Listing for finding displayed items
* start *

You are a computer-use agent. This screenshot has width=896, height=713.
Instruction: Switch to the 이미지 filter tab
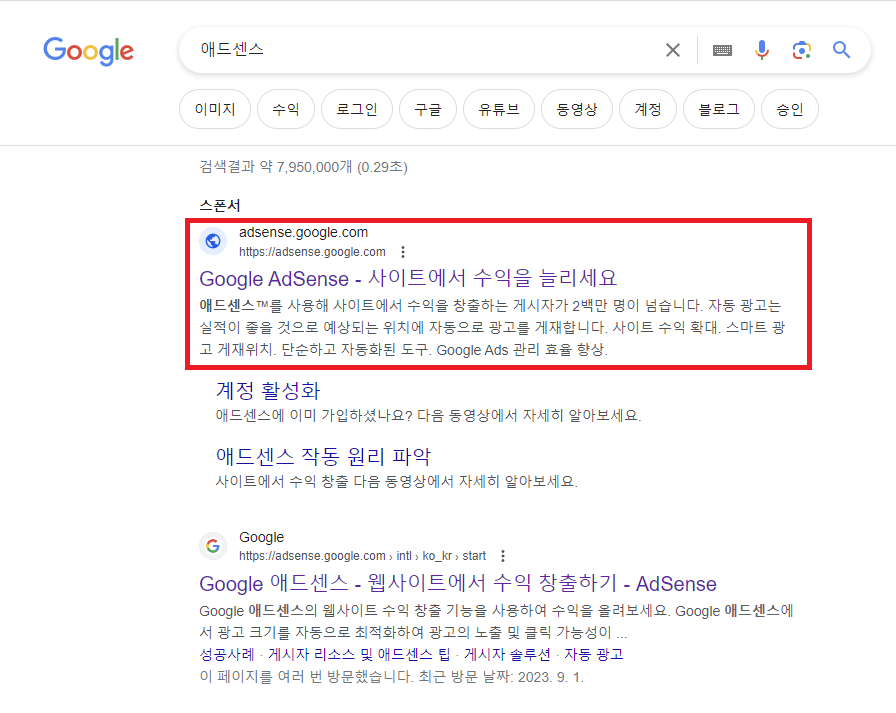point(214,109)
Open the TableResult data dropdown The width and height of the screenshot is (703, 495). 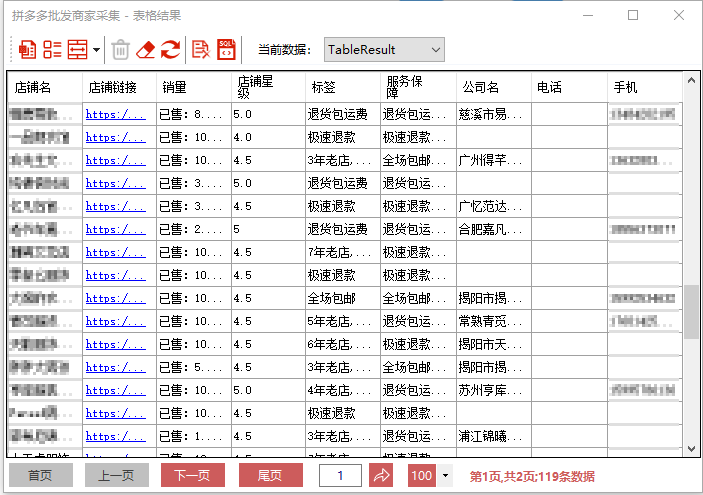point(384,49)
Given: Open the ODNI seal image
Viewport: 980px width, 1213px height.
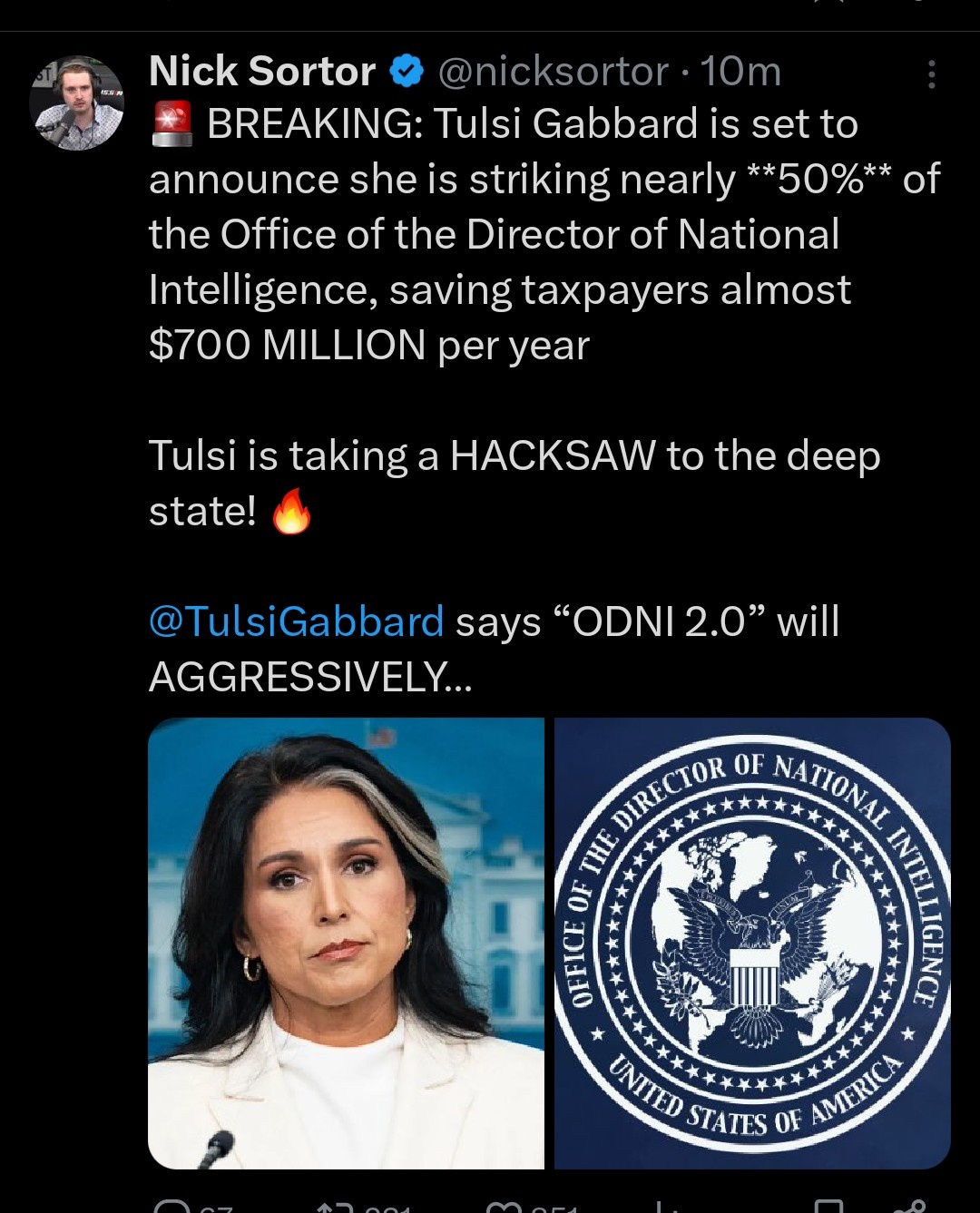Looking at the screenshot, I should click(x=752, y=944).
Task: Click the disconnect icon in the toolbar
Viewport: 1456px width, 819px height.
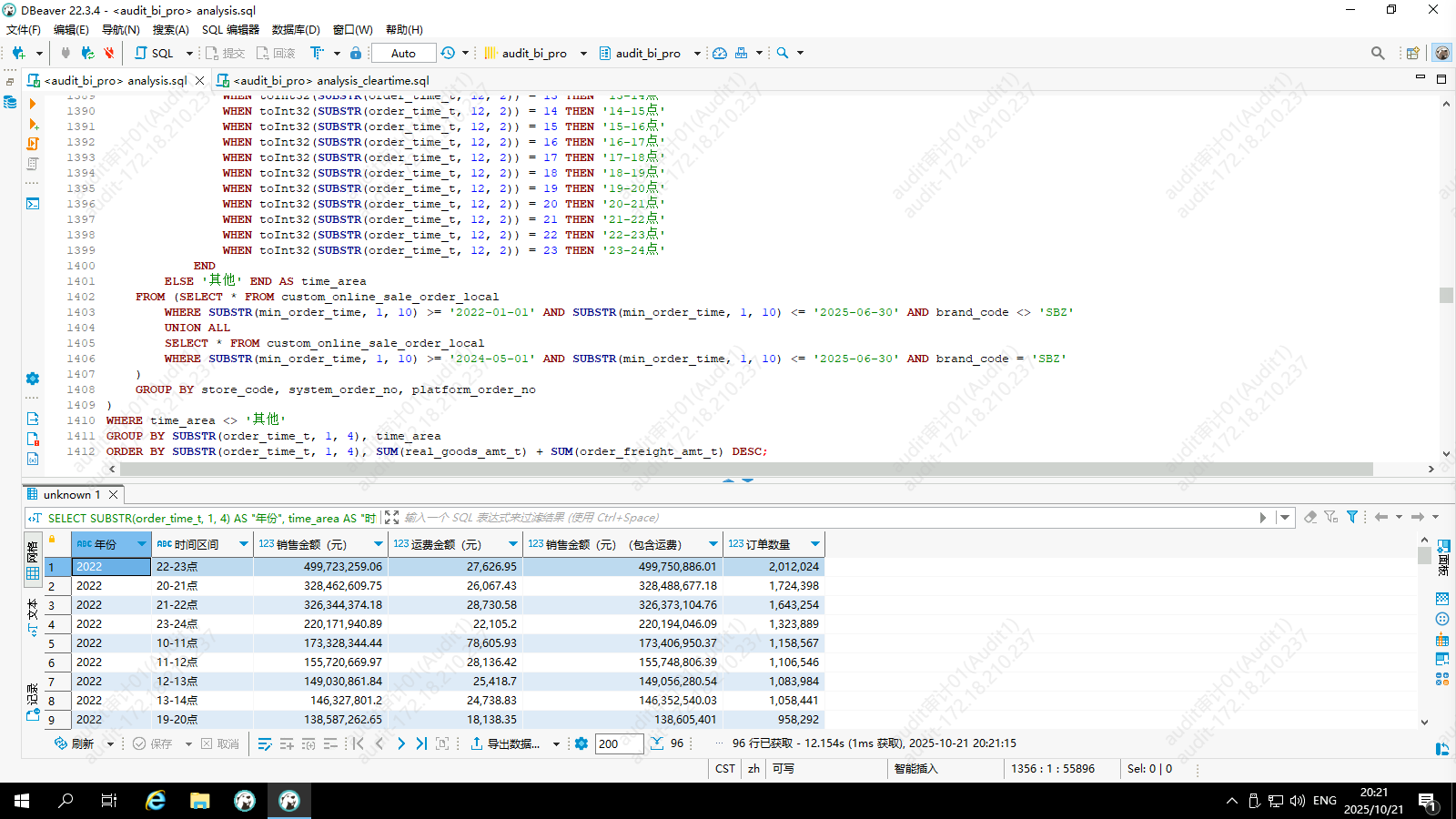Action: [x=109, y=53]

* end *

• [What the exercise asks] Switch "toolbar" to "menu bar" in everything from the line containing "Given: Open the ODNI seal image" down to the end of the listing, and write those lines out again without the pictures.

• [Result below]
Given: Open the ODNI seal image
Viewport: 980px width, 1213px height.
Looking at the screenshot, I should click(x=752, y=944).
Task: Click the disconnect icon in the menu bar
Viewport: 1456px width, 819px height.
Action: [x=109, y=53]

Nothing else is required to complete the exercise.